UN creates permanent body to address challenges of racism
Move comes ahead of 20th anniversary of the controversial September 2001 Durban conference, which saw Israel and US walk out over attempts to liken Zionism to racism
UNITED NATIONS (AP) — The UN General Assembly approved a resolution Monday establishing a Permanent Forum of People of African Descent to provide expert advice on addressing the challenges of racism, racial discrimination, xenophobia and intolerance.
The resolution adopted by consensus by the 193-member world body also calls for the forum to serve as “a platform for improving the safety and quality of life and livelihoods of people of African descent” and their full inclusion in the societies where they live.
The forum’s establishment comes during the International Decade for People of African Descent, established by the General Assembly, which began on January 1, 2015, and ends on December 31, 2024. It is focusing on the themes of recognition, justice and development.
The new body’s creation comes ahead of the 20th anniversary of the controversial September 2001 UN World Conference Against Racism in Durban, South Africa, which was dominated by clashes over the Middle East and the legacy of slavery.
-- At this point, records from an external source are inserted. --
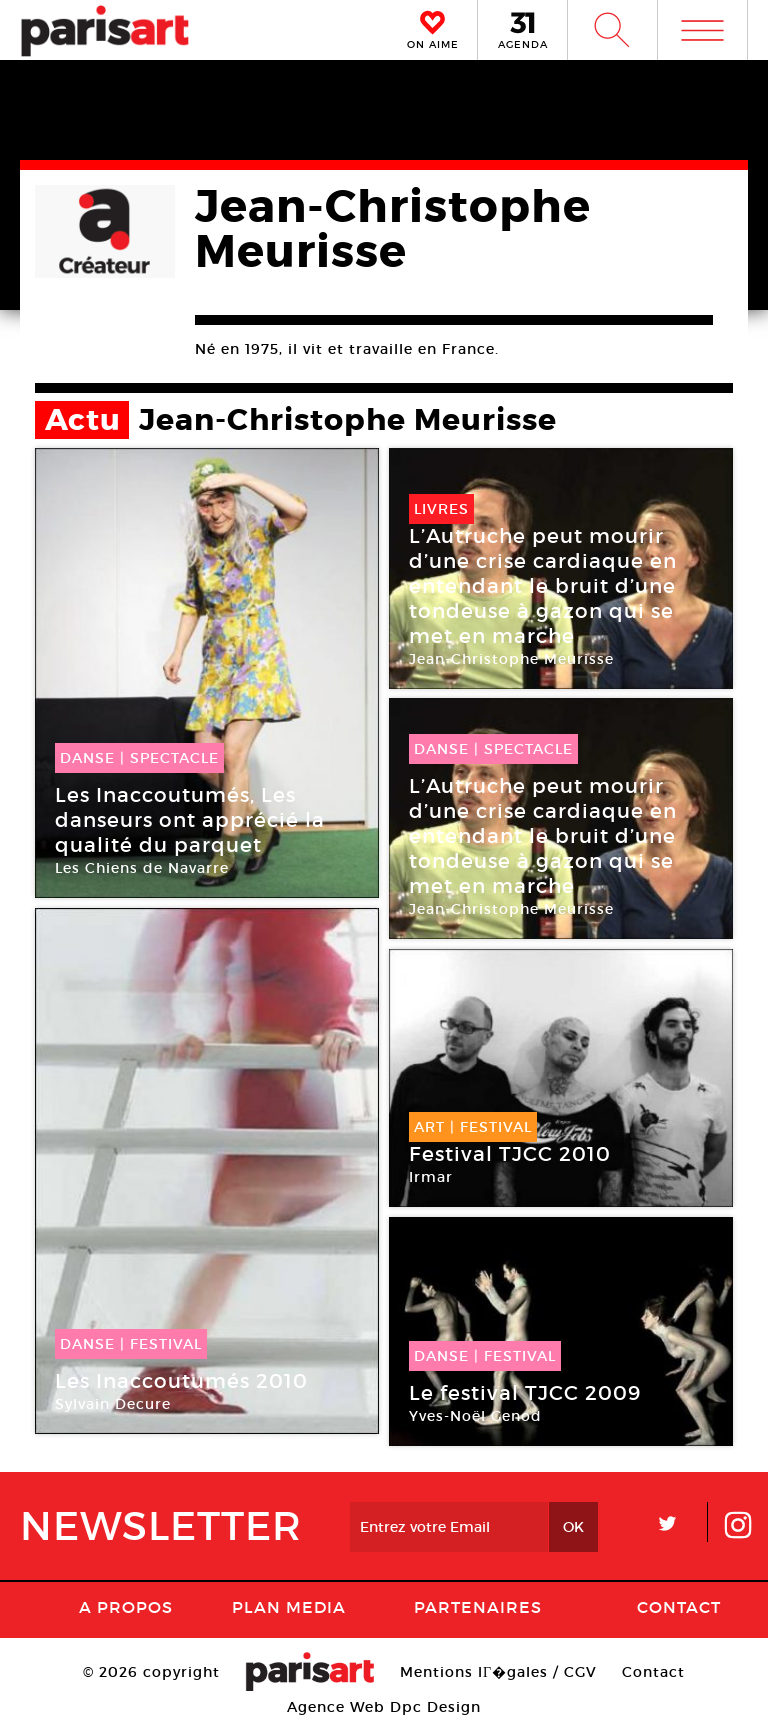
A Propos (126, 1607)
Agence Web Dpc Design (384, 1707)
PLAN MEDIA (289, 1607)
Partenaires (478, 1607)
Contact (679, 1607)
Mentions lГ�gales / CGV (498, 1672)
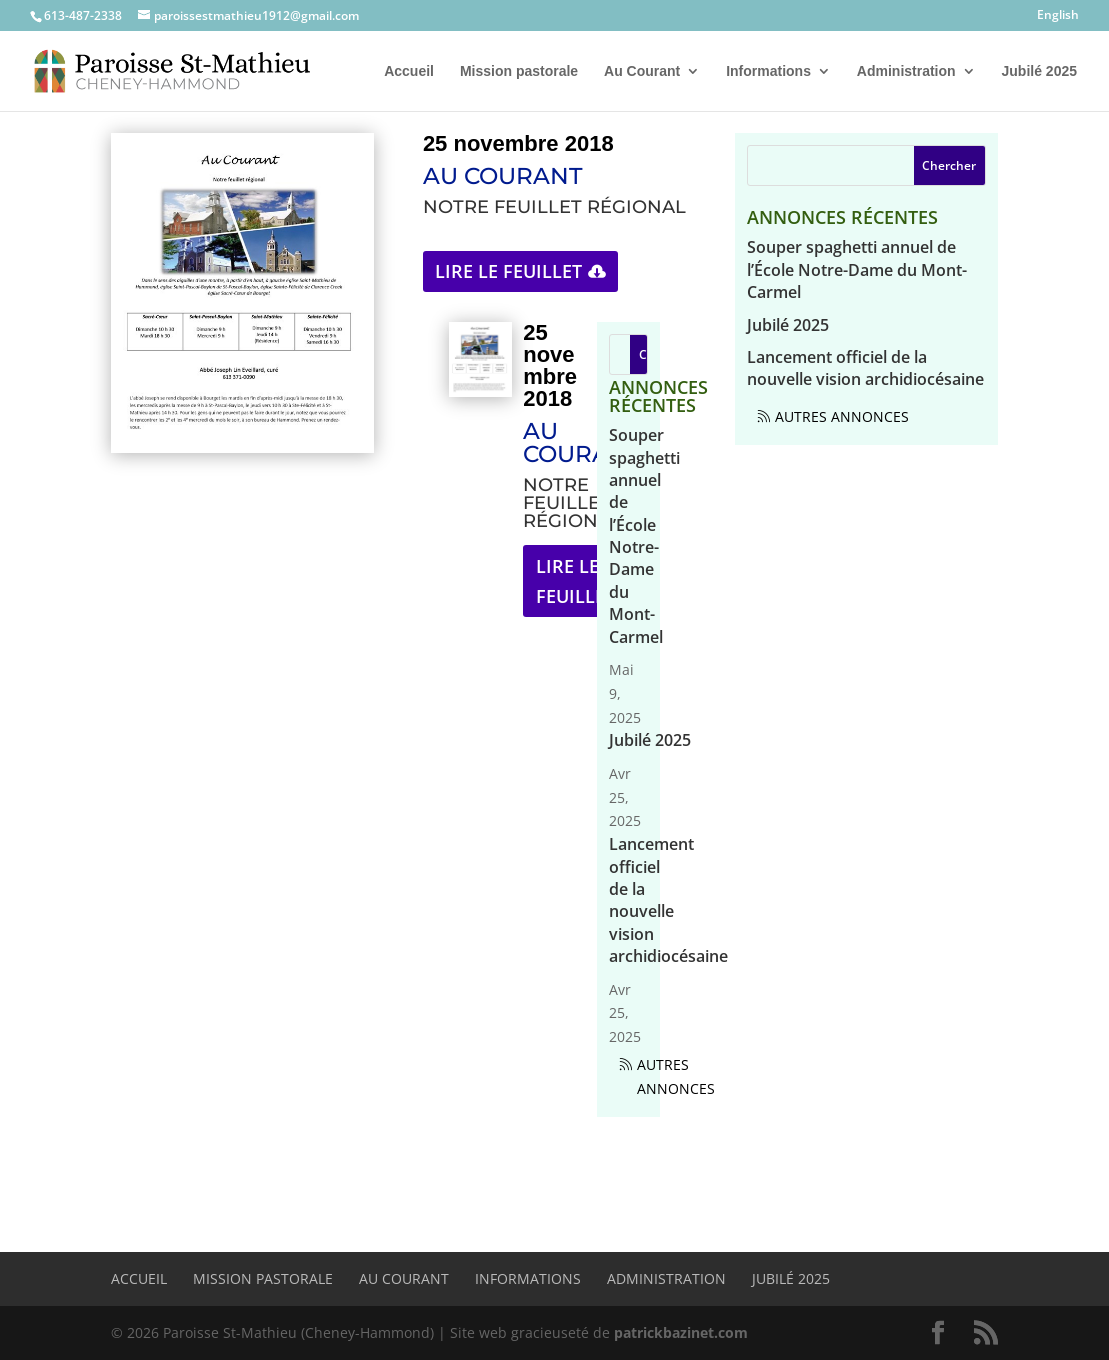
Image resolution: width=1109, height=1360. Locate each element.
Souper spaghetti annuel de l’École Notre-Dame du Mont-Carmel (644, 536)
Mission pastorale (519, 71)
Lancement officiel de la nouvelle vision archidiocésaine (668, 900)
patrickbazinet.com (681, 1332)
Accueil (409, 71)
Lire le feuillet (508, 271)
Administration (906, 71)
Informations (768, 71)
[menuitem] (1058, 19)
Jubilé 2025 (1040, 71)
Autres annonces (676, 1076)
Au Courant (642, 71)
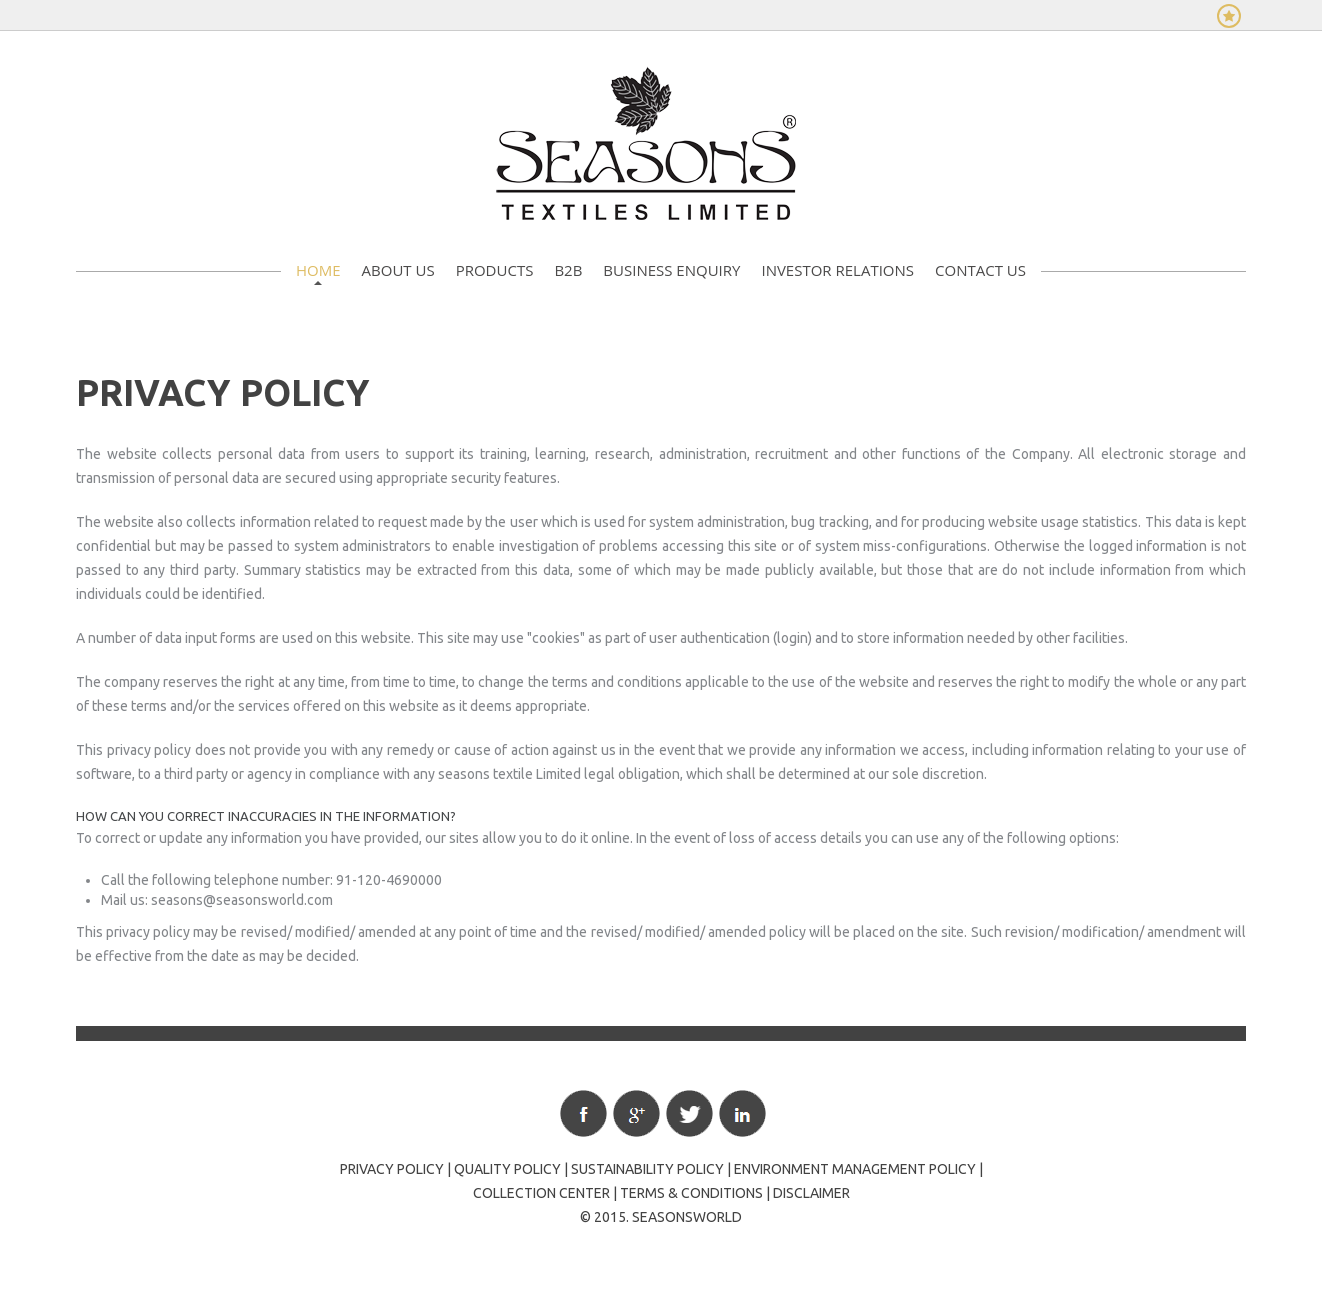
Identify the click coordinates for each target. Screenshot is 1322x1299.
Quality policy (507, 1169)
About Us (398, 270)
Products (495, 270)
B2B (568, 270)
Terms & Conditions (691, 1193)
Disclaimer (811, 1193)
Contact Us (980, 270)
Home (318, 270)
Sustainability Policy (647, 1169)
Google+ (636, 1113)
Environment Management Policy (855, 1169)
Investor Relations (837, 270)
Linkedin (742, 1113)
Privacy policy (392, 1169)
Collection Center (541, 1193)
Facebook (583, 1113)
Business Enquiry (671, 270)
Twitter (689, 1113)
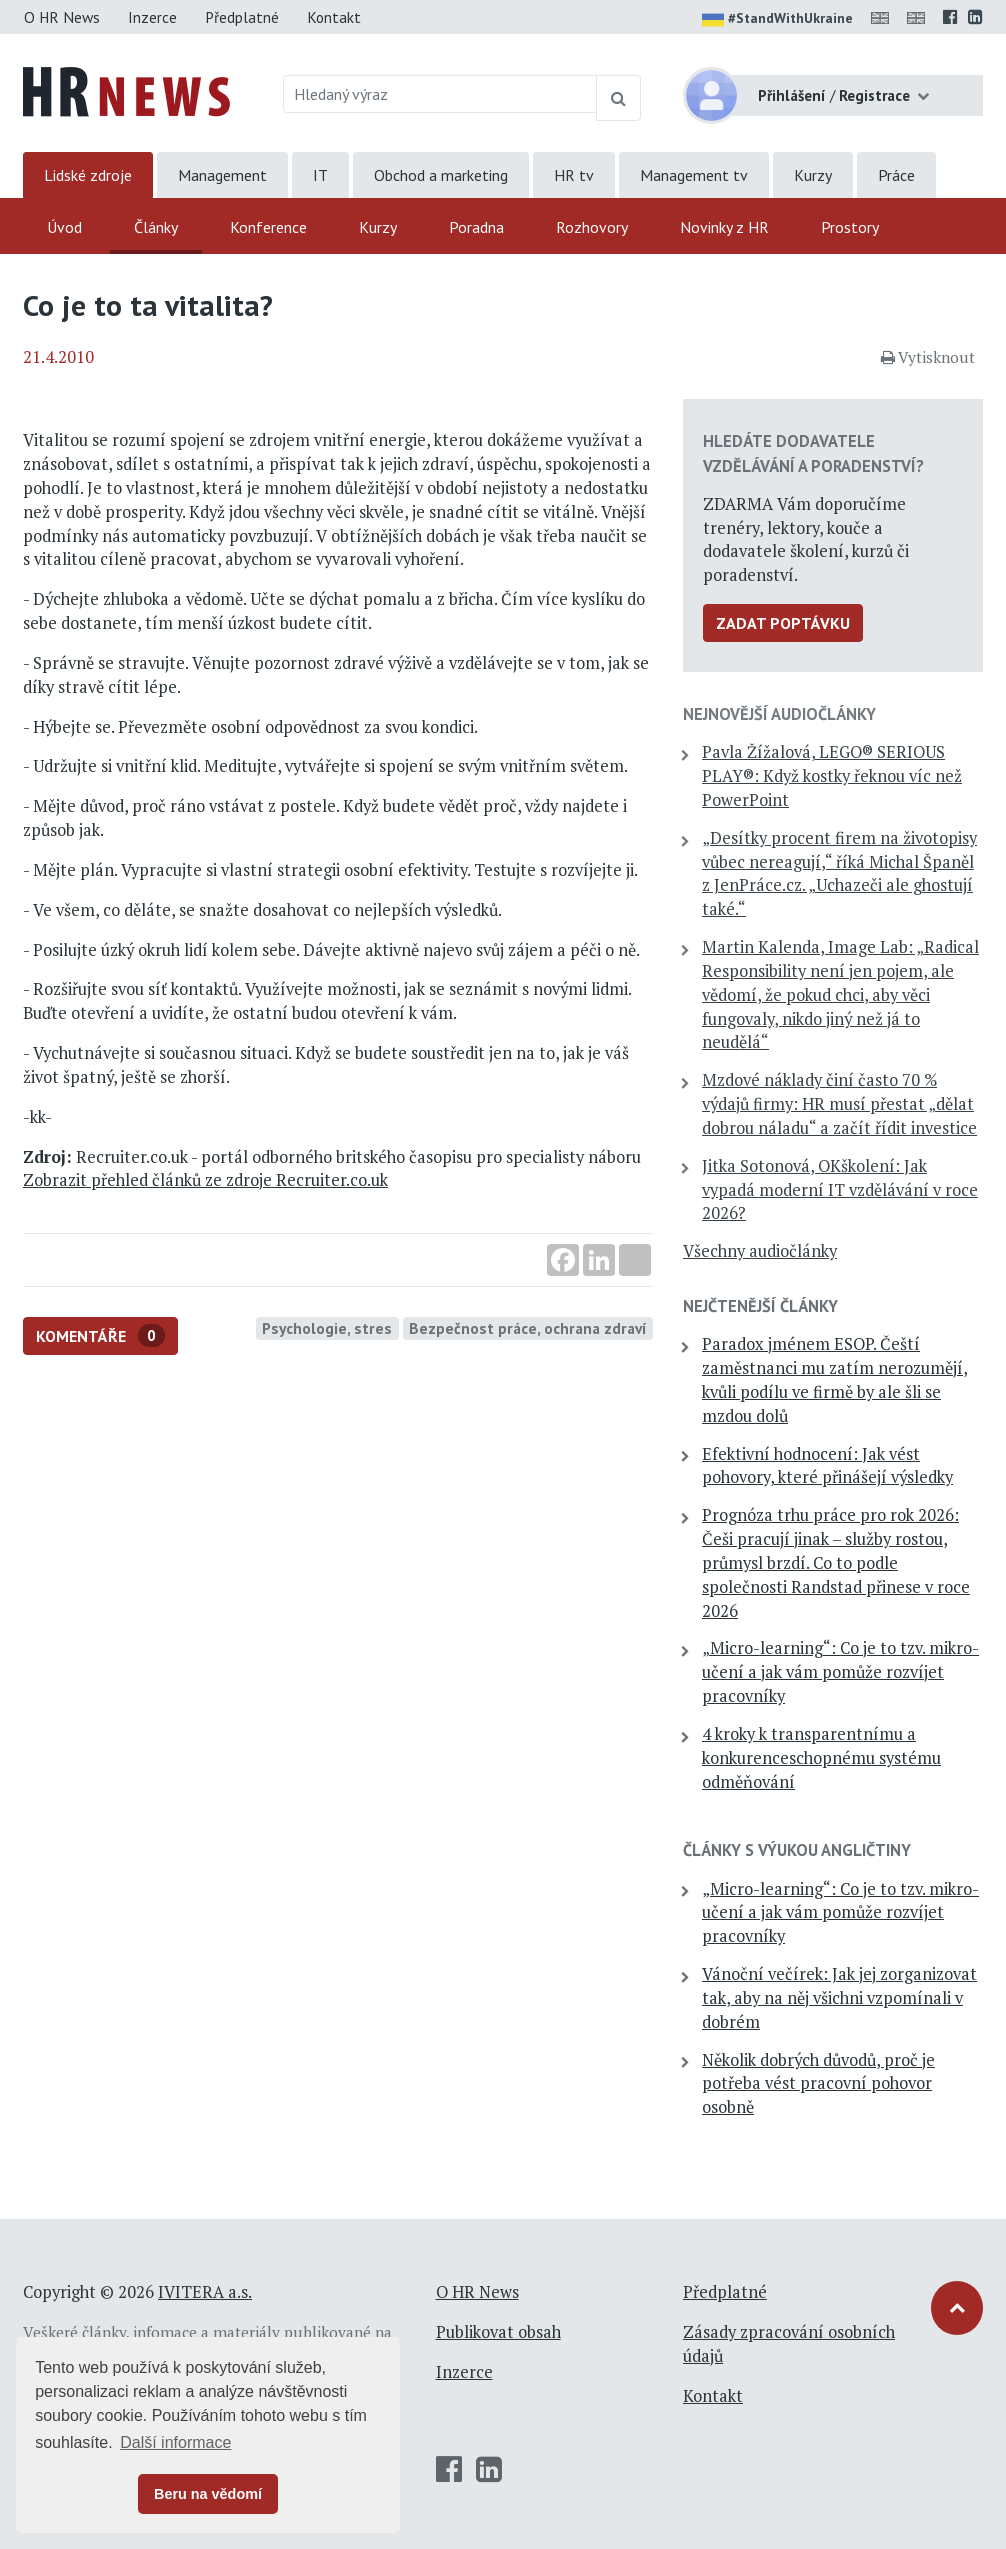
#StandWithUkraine (777, 20)
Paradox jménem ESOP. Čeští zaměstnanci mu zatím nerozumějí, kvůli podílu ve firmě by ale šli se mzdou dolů (835, 1379)
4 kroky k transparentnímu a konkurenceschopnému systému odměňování (821, 1758)
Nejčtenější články (760, 1306)
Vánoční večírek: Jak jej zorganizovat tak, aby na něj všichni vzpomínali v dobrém (839, 1998)
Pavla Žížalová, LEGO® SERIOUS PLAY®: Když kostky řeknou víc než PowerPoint (832, 776)
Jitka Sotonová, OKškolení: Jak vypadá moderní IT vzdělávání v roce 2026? (840, 1190)
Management (222, 175)
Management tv (694, 175)
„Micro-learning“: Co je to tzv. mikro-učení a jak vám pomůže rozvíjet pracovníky (840, 1672)
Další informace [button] (175, 2442)
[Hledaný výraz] (440, 94)
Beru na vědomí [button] (208, 2494)
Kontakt (334, 17)
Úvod (64, 227)
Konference (268, 227)
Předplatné (242, 17)
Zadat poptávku (783, 623)
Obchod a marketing (441, 175)
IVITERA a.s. (205, 2292)
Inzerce (152, 17)
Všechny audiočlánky (760, 1251)
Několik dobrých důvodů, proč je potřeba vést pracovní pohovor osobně (818, 2084)
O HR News (62, 17)
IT (320, 175)
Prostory (850, 227)
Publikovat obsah (498, 2332)
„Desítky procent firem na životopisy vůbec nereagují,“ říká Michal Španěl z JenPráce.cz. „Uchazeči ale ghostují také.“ (839, 873)
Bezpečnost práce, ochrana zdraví (528, 1328)
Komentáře (100, 1335)
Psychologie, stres (327, 1328)
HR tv (574, 175)
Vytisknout (928, 357)
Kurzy (813, 175)
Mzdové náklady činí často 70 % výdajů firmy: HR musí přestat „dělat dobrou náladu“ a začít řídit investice (839, 1104)
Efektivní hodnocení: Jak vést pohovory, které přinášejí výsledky (827, 1466)
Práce (896, 175)
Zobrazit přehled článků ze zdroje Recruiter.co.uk (205, 1180)
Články (156, 227)
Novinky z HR (724, 227)
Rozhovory (592, 227)
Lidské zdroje (88, 175)
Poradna (476, 227)
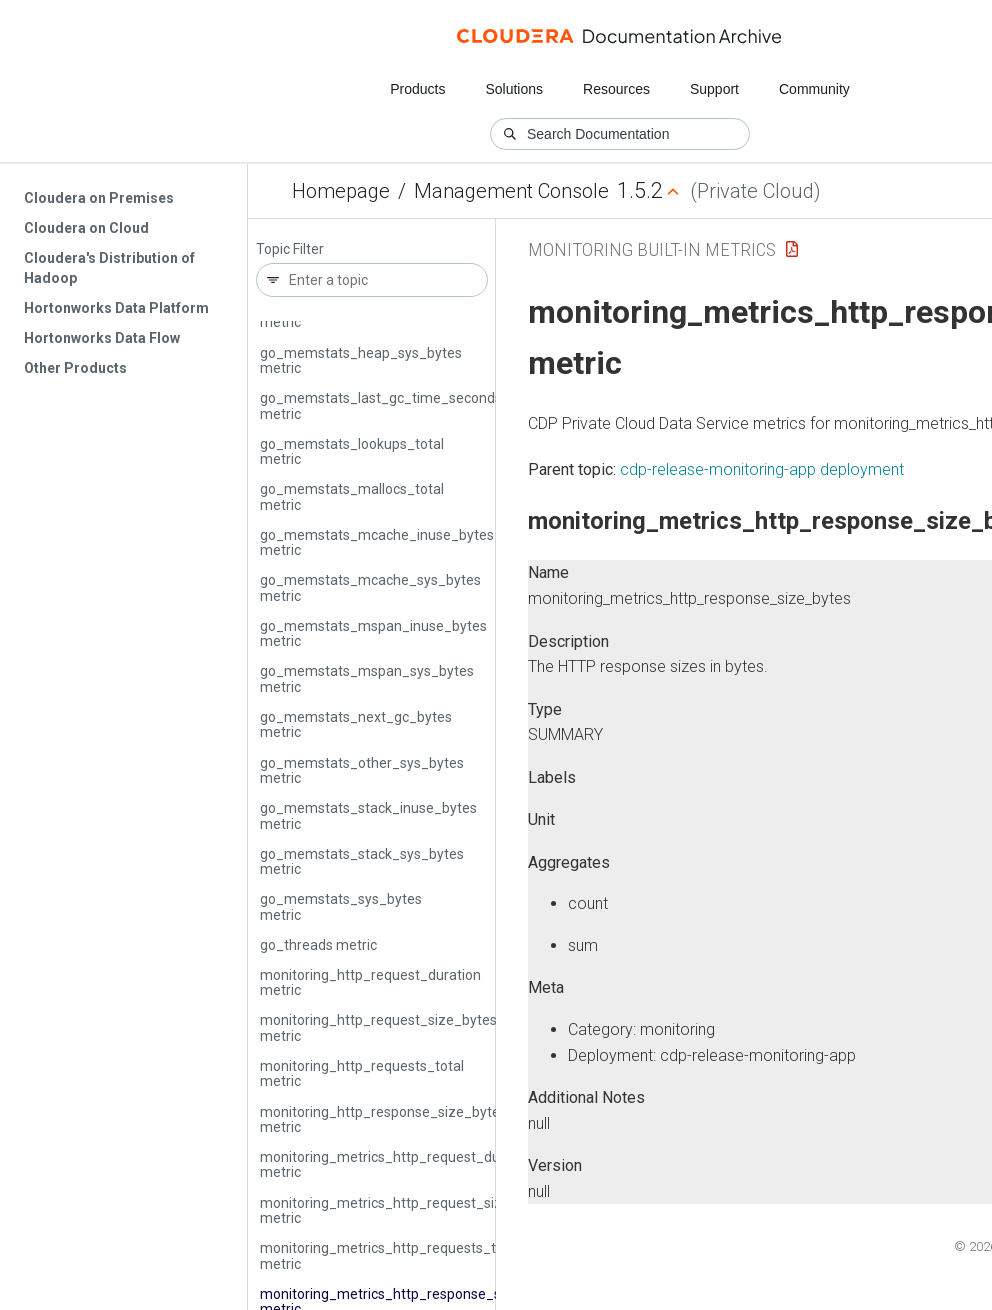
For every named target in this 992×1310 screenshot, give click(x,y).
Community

The US and Israel walked out during the meeting over a draft resolution that singled out Israel for criticism and likened Zionism to racism.
That language was dropped in the final documents, which condemned and called for the eradication of the scourges of racism, racial discrimination, xenophobia and intolerance. The documents also expressed deep regret at the human suffering caused by slavery, and acknowledged that slavery and the slave trade are crimes against humanity and should always have been so.
The resolution approved Monday by the General Assembly says that despite efforts to combat racism, instances and various forms of racism, racial discrimination, xenophobia and intolerance remain widespread and should be condemned.
The assembly said that “all human beings are born free and equal in dignity and rights and have the potential to contribute constructively to the development and well-being of their societies.”
“Any doctrine of racial superiority is scientifically false, morally condemnable, socially unjust and dangerous and must be rejected, together with theories that attempt to determine the existence of separate human races,” it said.
The assembly called the global fight against racism “a matter of priority for the international community.”
The Permanent Forum of People of African Descent was given a series of mandates. They include helping to ensure “the full political, economic and social inclusion of people of African descent,” and providing expert advice and recommendations on addressing racism to the Geneva-based Human Rights Council, the General Assembly’s main committees and UN agencies.
The resolution said the forum will consist of 10 members — five elected by the General Assembly from all regions and five appointed by the Human Rights Council following consultations with regional groups and organizations of people of African descent.
It calls for the forum’s first session to take place in 2022. It also calls for annual reports to the assembly and the council on the forum’s activities, and an evaluation of its operation by the General Assembly after four sessions, based on an evaluation by the Human Rights Council.